### DIRECTION 1
Render the entries below as a JSON list of strings with one string per line, leaving out blank lines and the pictures. Begin at the line that has "You are a computer-use agent. Screen" and stop after the last line of the entries.

### TEXT BLOCK
□ □ □
I arrived in Lanzhou around noon and found a nice room at the Lanzhou Mansions Hotel just across from the train station for only 3.00 US$. This is the station seen from my room.
I had been lucky in Xi'an but the odds evened out in Lanzhou for the Gansu Regional Museum where I had hoped to see evidence of early east-west trade was closed. I visited the university and found that for some unknown reason, I could send e-mail but nor receive it. As I had seen plenty of lamaist monasteries in Tibet and Mongolia I did not make the detour to visit the one at Xiahe and took the next night train proceeding up the Gansu corridor.
Lanzhou, located at the southern end of the Gansu corridor was of enormous strategic value as the bolt of the silk road to the west.
Gansu province is a narrow corridor between two ranges of the Qilian mountains. It was an obligatory passageway between the lush, green plains of the ancient Chinese lowlands to the east and the dry highlands that lead to Central Asia and Persia to the west.
On the other side of this northern range lies inner Mongolia which was impassable by traders because inhabited by barbarian nomadic tribes (the turkic Hsiung-nu in Han times and various mongol tribes in Tang and Ming times) and still worse, the Gobi desert.
To the south, the mountain plateaus of Qinghai province were even more hostile to human life. The silk road generally had alternate routes along the way but here, traders and armies had no choice, they had to follow the Gansu corridor (also known as the He Xi corridor).
The corridor is mostly barren but a string of oasis like the Zhing Shue (clear water) Oasis shown here made it passable for trade and conquest between China and Central Asia.
Camel caravans, travelling from oasis to oasis through deserts like this, opened trade routes between China, Persia, Greece and Rome.
They were however vulnerable to raids by the fierce Hsiung-nu mounted archers who would swoop down on their small horses from the hills over the northern horizon.
The Han response to Hsiong-nu raids was to extend the Great Wall and to build and garrison a series of military outposts to protect the trade routes to Central Asia. One of them guarded Jiayuguan pass. Much later, the Ming Dynasty (1368 - 1644), withdrew from many foreign lands and considered this point as the western end of the Great Wall. Actually, what is seen here is a recent reconstruction of the original wall which extended much further west than Jiayuguan.
Soon after retrieving power from the mongol Yuan dynasty, the Chinese Ming built the "Impregnable Defile Under Heaven" fortress, whose entrance is shown here, as the western gate of China. In fact, it was the western gate only for a relatively short time for the Chinese have held influence and often control over vast lands and many nations beyond this point for most of the 2000 years that have past since Han military outposts bordered on Central Asia.
□ □ □
### DIRECTION 2
Set down a verbatim passage from the Gansu corridor account above. Begin at the words "I arrived in" and stop after "from my room.".

### PROVIDED RECORDS
□ □ □
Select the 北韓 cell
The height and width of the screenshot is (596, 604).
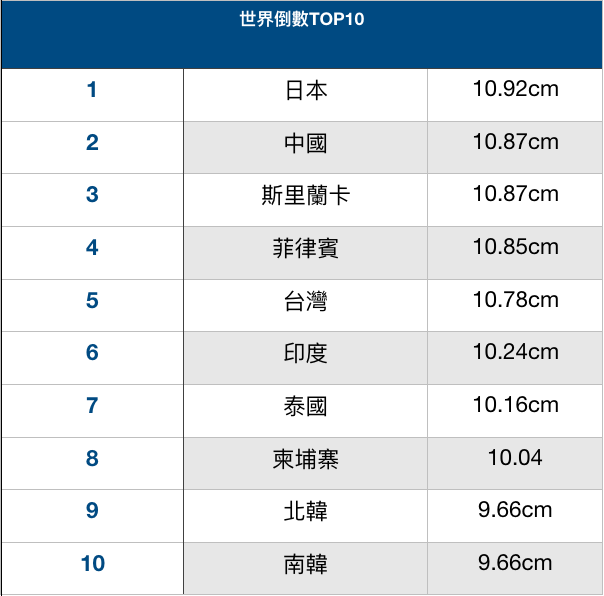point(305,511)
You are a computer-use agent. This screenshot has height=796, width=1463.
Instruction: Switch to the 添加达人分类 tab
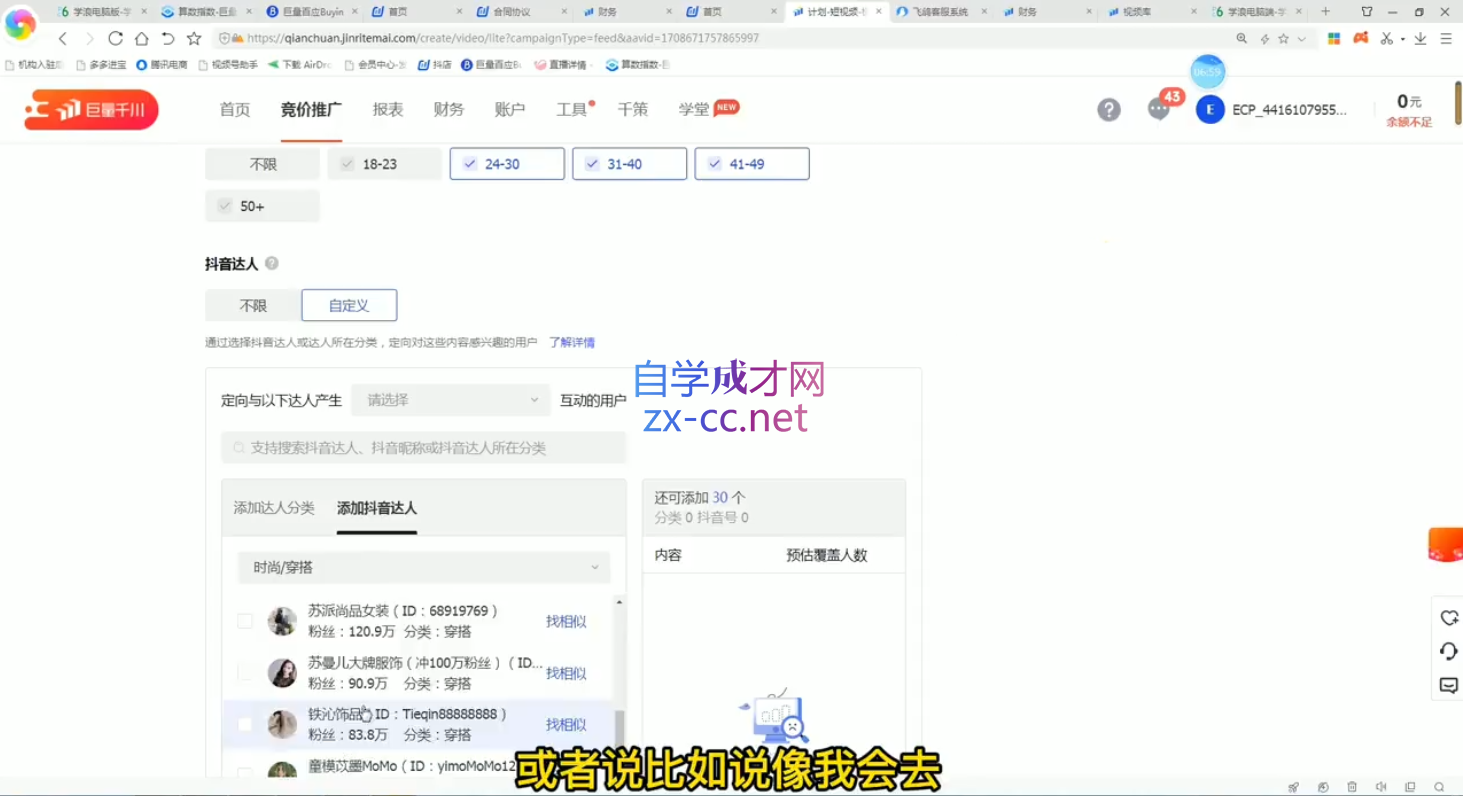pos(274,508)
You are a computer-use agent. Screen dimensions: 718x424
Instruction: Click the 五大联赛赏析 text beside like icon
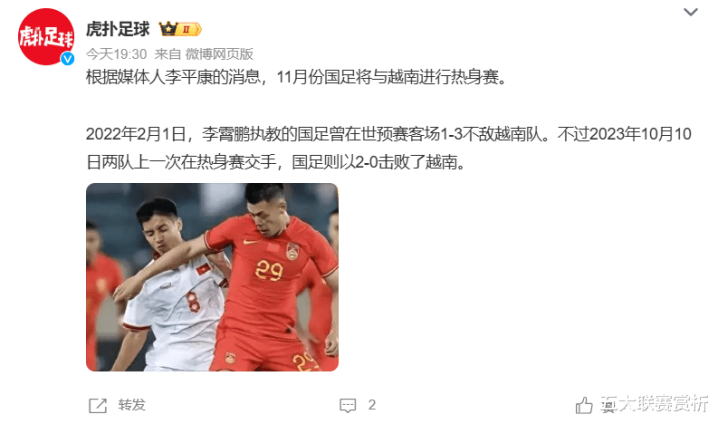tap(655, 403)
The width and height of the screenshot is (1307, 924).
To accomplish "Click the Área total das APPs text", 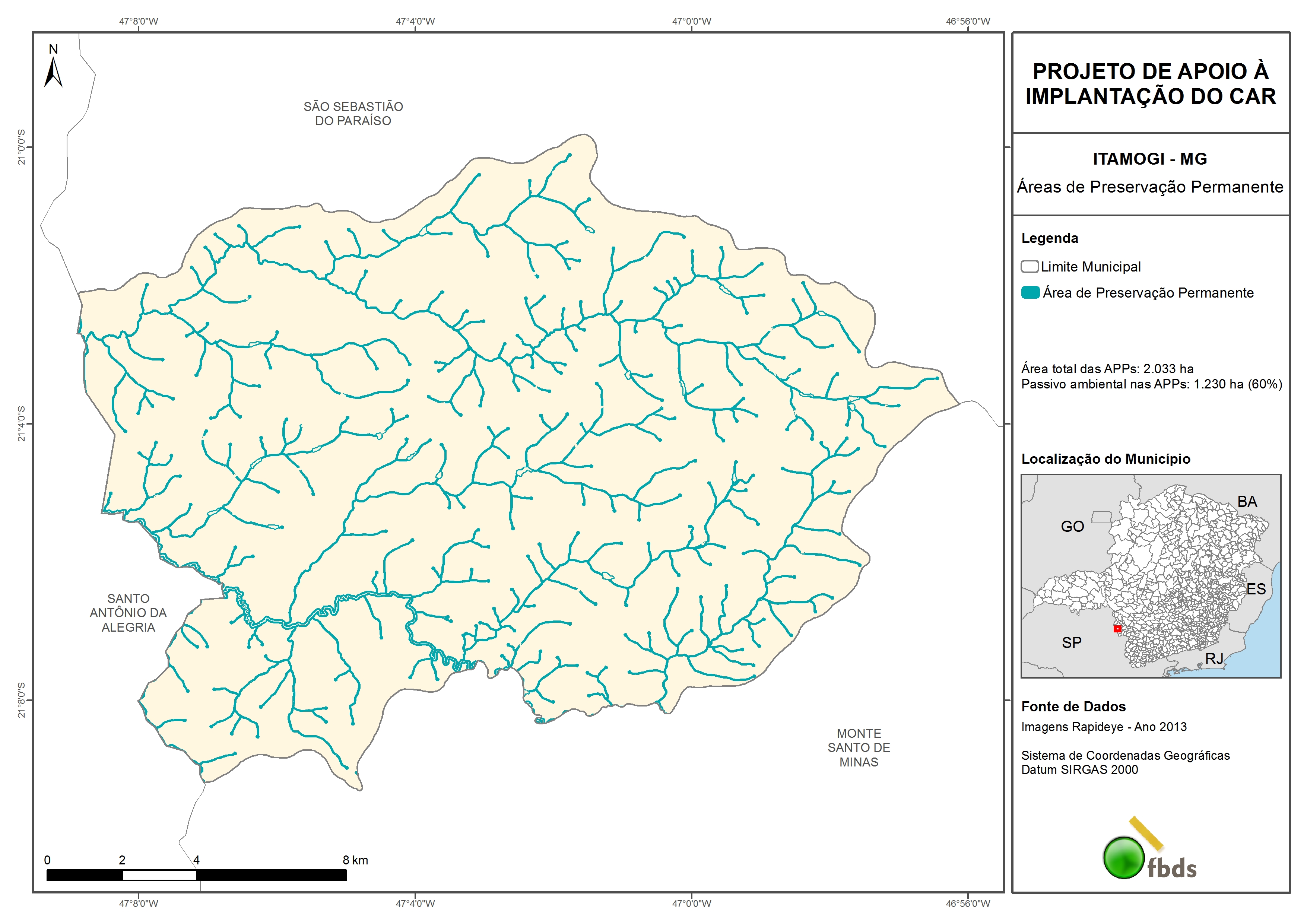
□ □ □
### PROBLEM SOLUTION 1
[
  "You are a computer-use agent. Screen dimensions: 718x424",
  "Instruction: Click the 五大联赛赏析 text beside like icon",
  "tap(655, 403)",
  "The width and height of the screenshot is (1307, 924).",
  "To accomplish \"Click the Área total das APPs text\", "
]

### PROBLEM SOLUTION 2
I arrived in Lanzhou around noon and found a nice room at the Lanzhou Mansions Hotel just across from the train station for only 3.00 US$. This is the station seen from my room.